This blog entry is partially a response to the e-mail below, and partially a general comment, so not everything is gonna be directly related to or in response to this quoted bit:
The Patriot Act is extremely mild compared to the many infringements on privacy that young people are subjected to. If you care about the right to privacy, consider the following.
The Patriot Act doesn’t require that individuals submit to random, suspicionless drug testing as many schools and indeed some parents are now requiring. Unlike drug testing at work, youth usually don’t have any choice whether to be at school or live with their parents.
The Patriot Act doesn’t allow authorities to search through an individual’s property without probable cause like schools do with lockers and parents do with everything.
The Patriot Act allows for increased use of wiretaps and monitoring of e-mail but nothing close to the kind of tracking software parents regularly place on their kid’s computers that tracks and records every keystroke and action taken with the computer. Every website, every word typed, every program used is recorded and sent to parents.
The Patriot Act may allow the government, in some cases, to look at what books you are checking out, but it doesn’t outright ban you from looking at or listening to certain books, movies, websites, magazines and music like age restrictions do.
While not part of the Patriot Act, no doubt you are alarmed by the increasing use of security cameras in public places watching our every move. That pales in comparison to the ways teens are tracked. Parents have taken to putting GPS tracking devices into backpacks and cars. Plus many cell phones now have GPS enabled on them and parents use those to track their kid’s movements. Furthermore there are computers parents install in cars that record every turn you make, how fast you go, how complete a stop you make, etc.
More directly, parents are even installing cameras in their kid’s bedrooms to monitor them at all times. Or removing their bedroom doors so they have no privacy whatsoever. This is all perfectly legal and happens all across the country.
As you of course know, the government (via schools) controls what clothes you wear, how you style your hair, whether you can have a cell phone or other electronic device, and what you can say or write in school.
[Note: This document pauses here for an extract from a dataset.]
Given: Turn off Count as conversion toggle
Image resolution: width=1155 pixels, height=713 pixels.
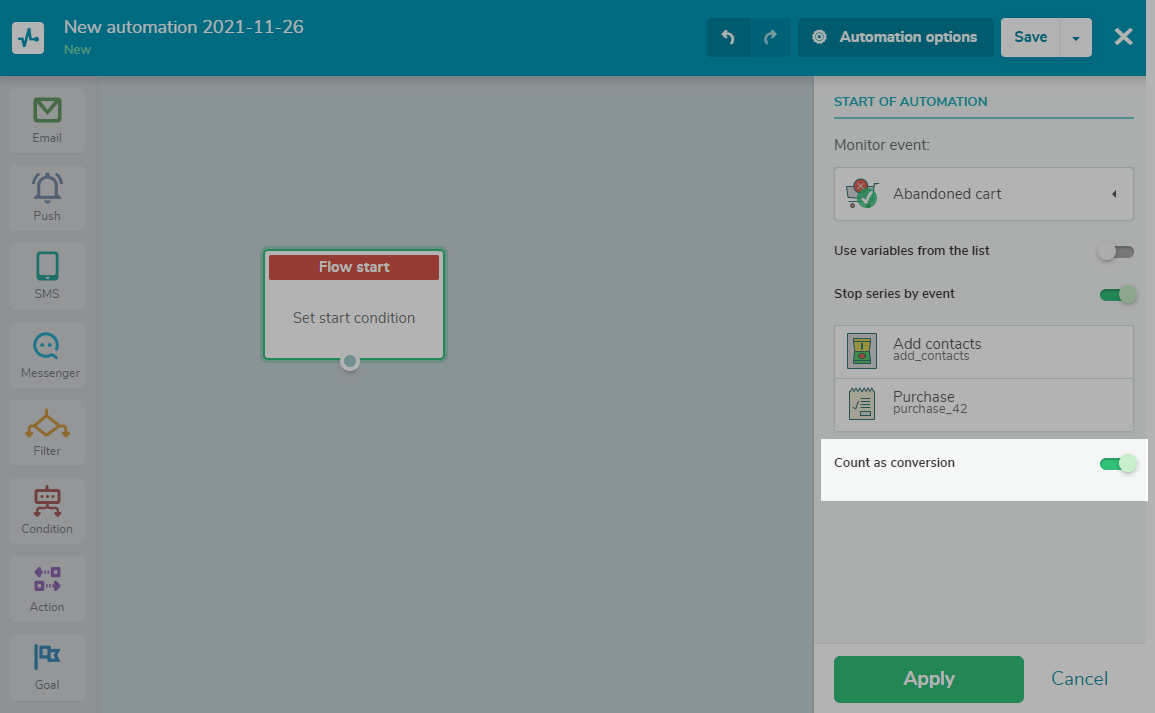Looking at the screenshot, I should click(1117, 463).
The Patriot Act doesn’t come close to that.
The war is indeed an important issue. But who is it that we are sending overseas to fight and die in that war? Young people. Young people who probably weren’t old enough to vote for the politicians that sent them to that war. Young people who risk their lives in the desert and are not treated as equals in this country or given the respect they deserve for making such a sacrifice. They return home and unlike most Americans can’t open a can of beer while watching a football game, or go out to a bar with a few buddies, or even attend many concerts. Over 645 young Americans have died in the desert while never being respected as equals in the nation that sent them there.
The infringements on the privacy of youth are more extreme than the Patriot Act ever was or will be, and affect far more people on a daily basis. After being raised as youth with no expectation of privacy is it any wonder people don’t value privacy as much when they get older and get into power? And while I’m not going to say that the drinking age is more important than the war, it directly relates to the war and is another injustice heaped upon young people that absolutely needs to be addressed.
Youth rights isn’t just some side project or a somehow a selfish, small issue that distracts from ‘bigger’ issues out in the world. I know you didn’t say that, and I’m not saying people should vote only on the basis of youth rights, but youth rights is a HUGE issue that deserves a lot more attention and respect than it currently gets – even from NYRA members. Cause if we don’t put youth rights first, who will?
Finally, if you (and this isn’t just directed to you) oppose the Patriot Act and the War and invasions on privacy and everything else, did you vote for candidates who opposed those policies? Were you able to or were you prevented from voting by the voting age? Who knows how different the country would be today if you and your peers were able to vote.
Youth rights is directly intertwined with all other issues you care about in society. It should never be put on the backburner, even in an election year.
If youth are free, then we all will be free.